▶ [AIM OF THE EXERCISE]
From the summary of the traffic analysis paper, return the passage starting at "A machine learning" and ending at "an encrypted web-site.", copied word for word.

▶ [SELECTED TEXT]
-*-
The authors note that most secure web connections access directly a specific website that is requested by a user (as opposed to the setting where a user is observed using Tor, where the site is not known). There are challenges in doing this: different websites are usually quite distinct, while many sub-pages in the same website may share a common layout that makes them hard to distinguish through encryption. Additional complications are added by cache, cookies, and the use of Flash. However, this setting may be easier than the Tor case, in that the adversary could realistically enumerate all pages on a website.

The paper chose 10 sites, including health, finance, video rental, and civil liberties. Traces are collected from encrypted requests and replies, and some simple pre-processing is done. In particular, the traffic volumes are collated in bursts and only their sizes are stored. This is done to add robustness to jitter in the traffic. Traces are then clustered using k-means and Gaussians are used to model each of the clusters. The use of the Gaussian distribution provides some further resilience to noise in the size of resources.

A machine learning approach is then followed to select which features distinguish pages: a logistic regression model is used to learn weights that best separate pages. A Hidden Markov Model is then used to track full traces of used navigation through an encrypted web-site.

To evaluate the approach traces were collected using virtual machines. This allows for the full state of a VM to be frozen, to reset the machine state perfectly between trace collection. Traces were collected in sessions where user state was meant to be preserved, and otherwise a fresh VM could be spun to clear the state. This way different conditions of cache on/off, cookies and browsing different sites were used for the collection. Interestingly the effect of cache being on systematically reduced the accuracy of the attack by 10%-20%.

Finally, the paper presents a defense against traffic analysis. It is based on padding the bursts of traffic to some threshold in order to confuse the feature extraction stage. Since many thresholds are possible, and the maximum is chosen, subject to a size “inflation” budget. Other defenses were also tried and compared, and there is a substantial reduction in the accuracy of this attack.

The paper “A Predictive Differentially-Private Mechanism for Mobility Traces” looks at sanitizing mobility traces within the paradigm of differential privacy.
-*-
▶ [DATA BLOCK]
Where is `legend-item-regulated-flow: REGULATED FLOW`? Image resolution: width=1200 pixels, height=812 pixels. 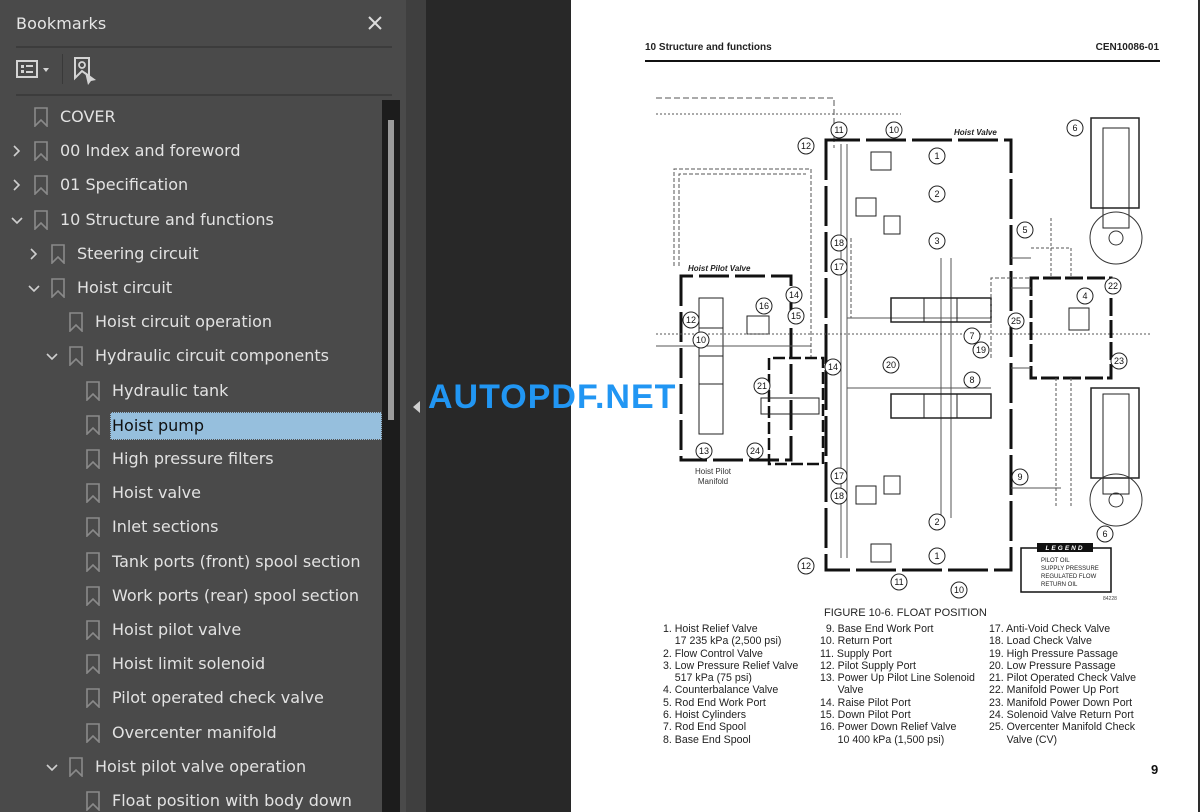 legend-item-regulated-flow: REGULATED FLOW is located at coordinates (1069, 577).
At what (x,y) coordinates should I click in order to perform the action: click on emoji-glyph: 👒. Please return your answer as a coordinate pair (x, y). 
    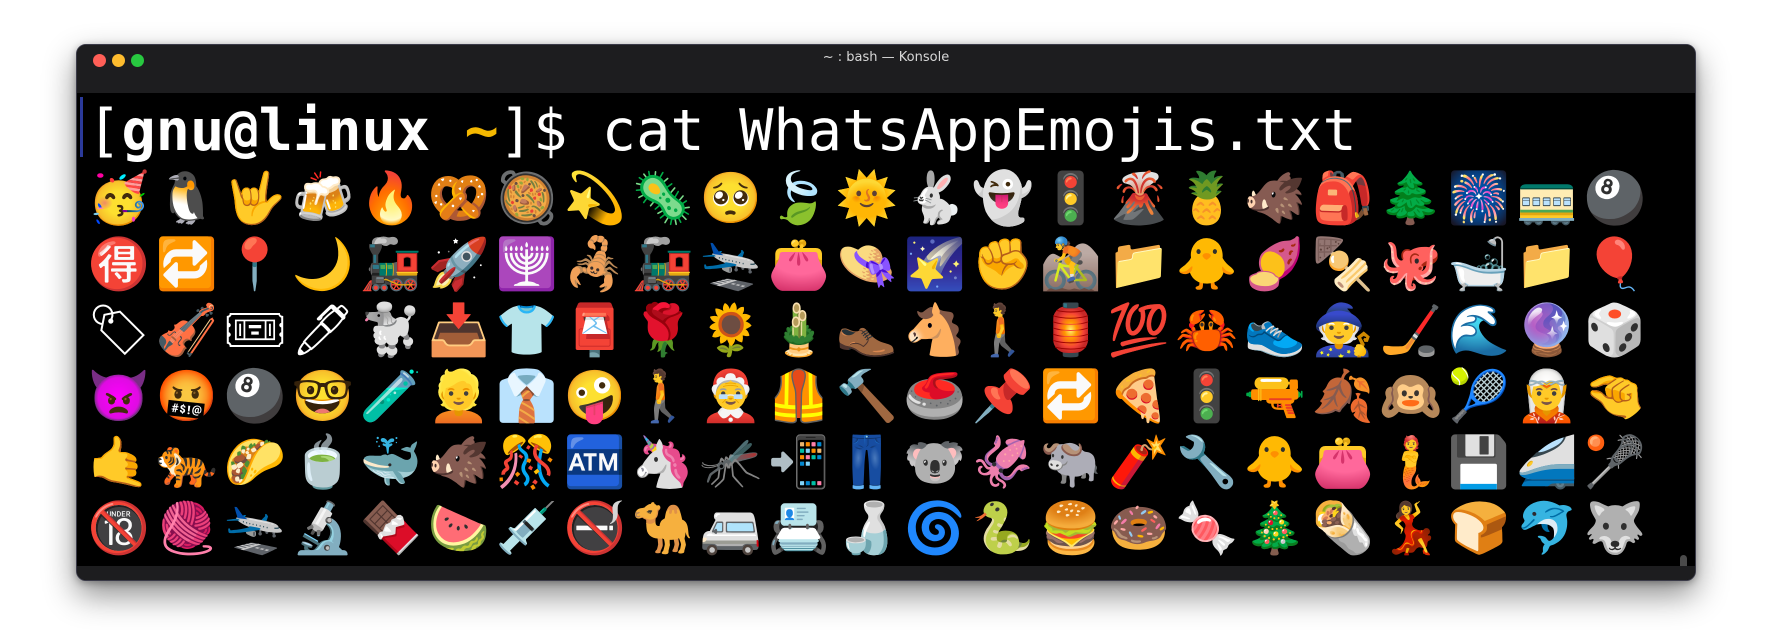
-*-
▶ [ANSWER SPACE]
A machine learning approach is then followed to select which features distinguish pages: a logistic regression model is used to learn weights that best separate pages. A Hidden Markov Model is then used to track full traces of used navigation through an encrypted web-site.